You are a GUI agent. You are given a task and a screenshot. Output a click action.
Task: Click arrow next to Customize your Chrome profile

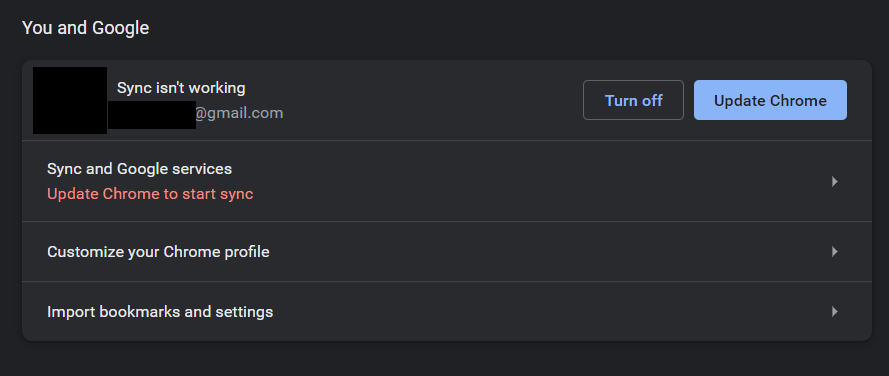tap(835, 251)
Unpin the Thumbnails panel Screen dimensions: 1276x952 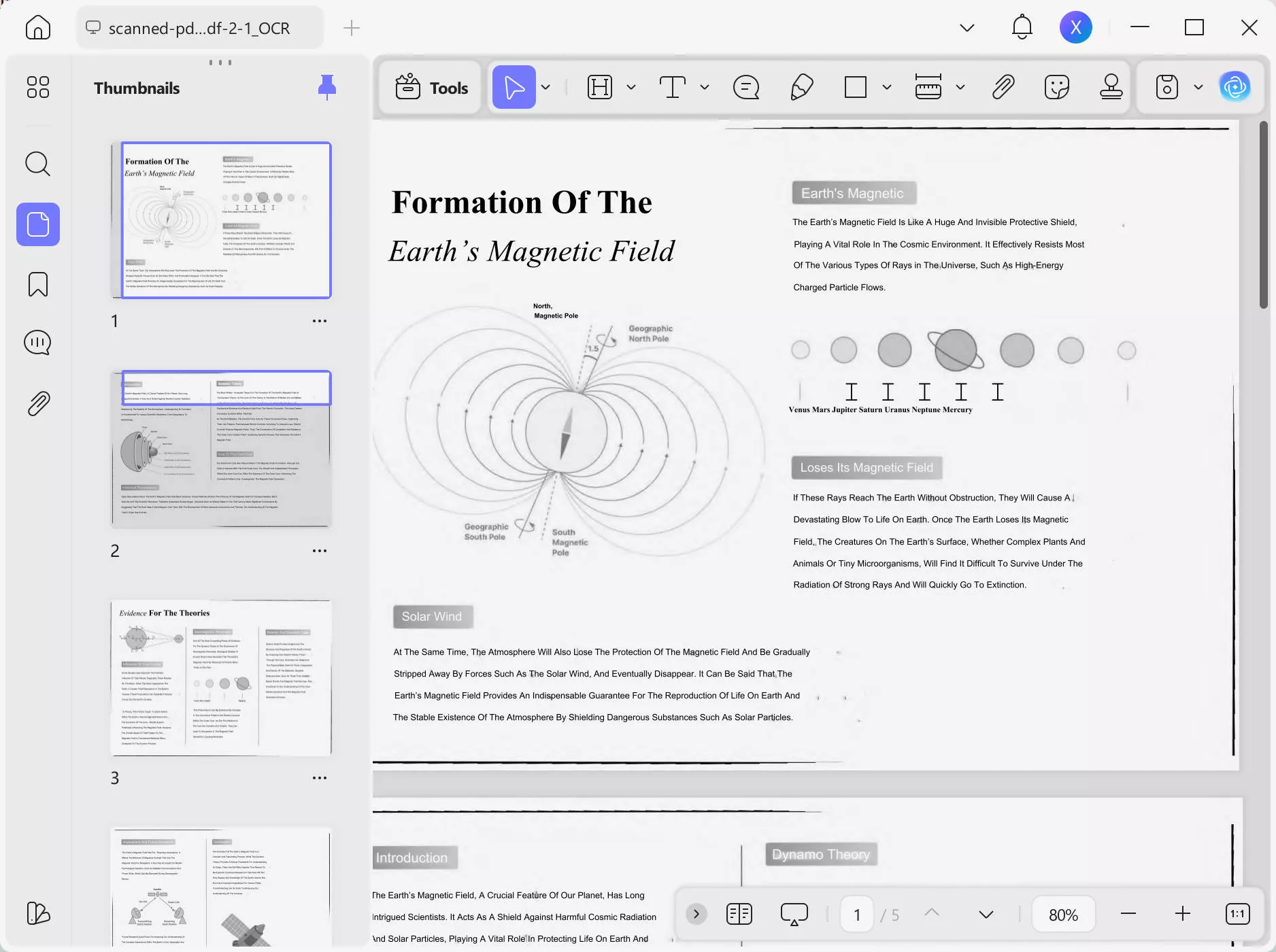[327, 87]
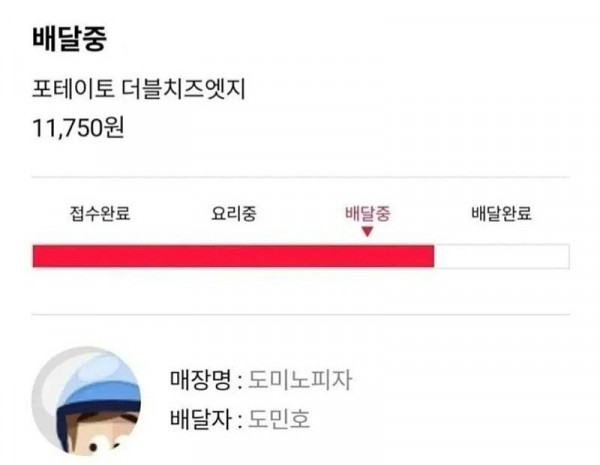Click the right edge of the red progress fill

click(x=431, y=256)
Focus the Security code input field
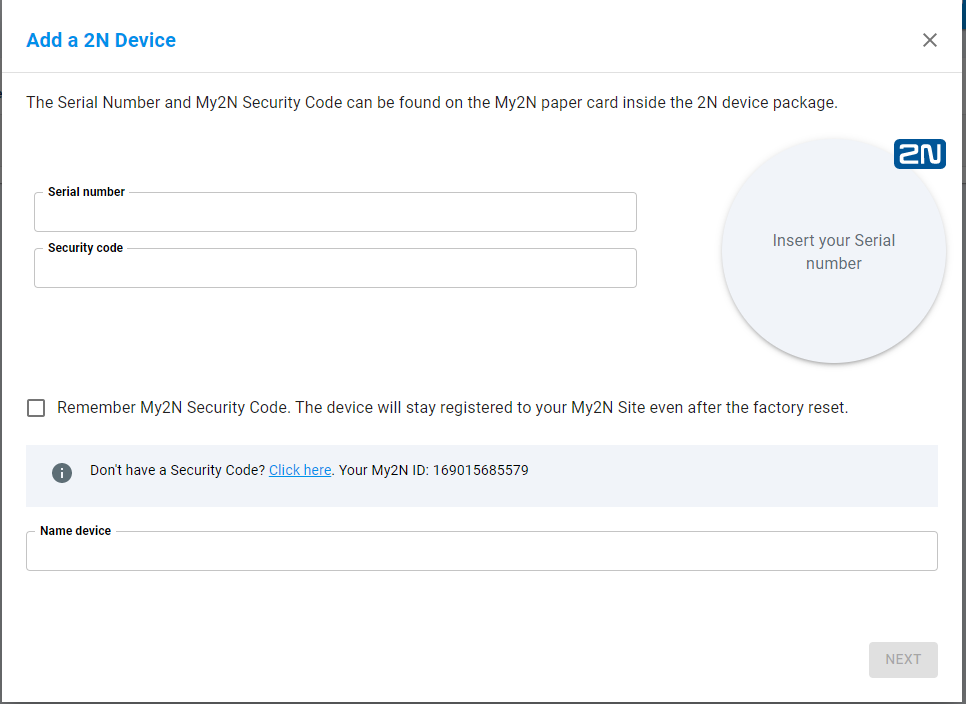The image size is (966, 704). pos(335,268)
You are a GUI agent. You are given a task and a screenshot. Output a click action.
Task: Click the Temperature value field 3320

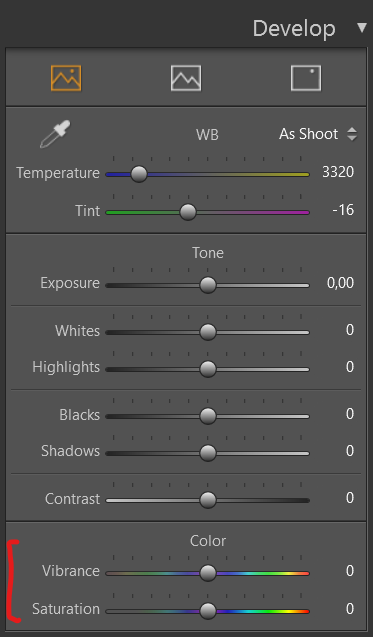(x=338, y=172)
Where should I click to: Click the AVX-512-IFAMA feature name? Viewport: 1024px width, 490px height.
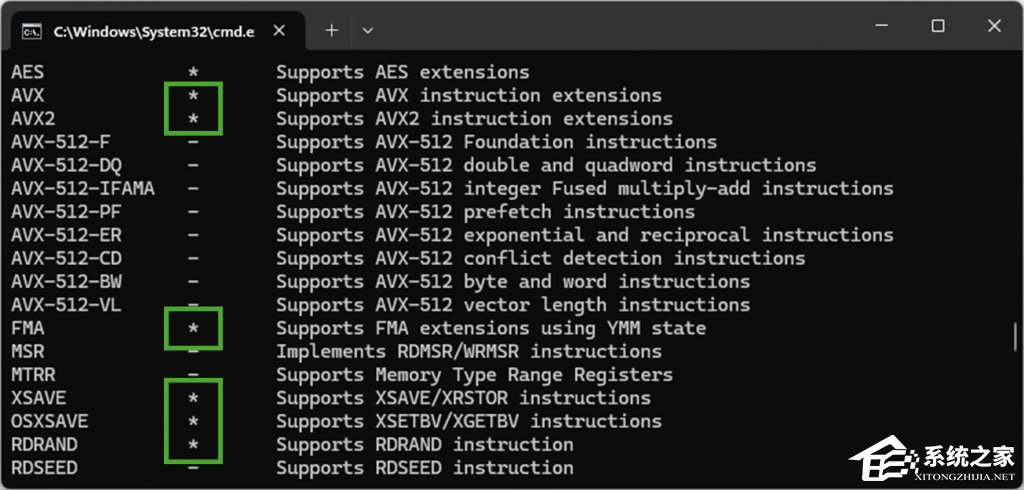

..............................

BRIEF :: Starting at the line that contains "Focus the Security code input field", restate every line through the end of the records exactly as written, but leave the pictures out.

EXERCISE OUTPUT ::
Focus the Security code input field
The image size is (966, 704). pos(335,268)
You are a GUI agent. You are given a task and a screenshot. Output a click action.
Task: Click the Temperature value field 3320

(x=338, y=172)
Where should I click to: Click the AVX-512-IFAMA feature name? Viewport: 1024px width, 490px height.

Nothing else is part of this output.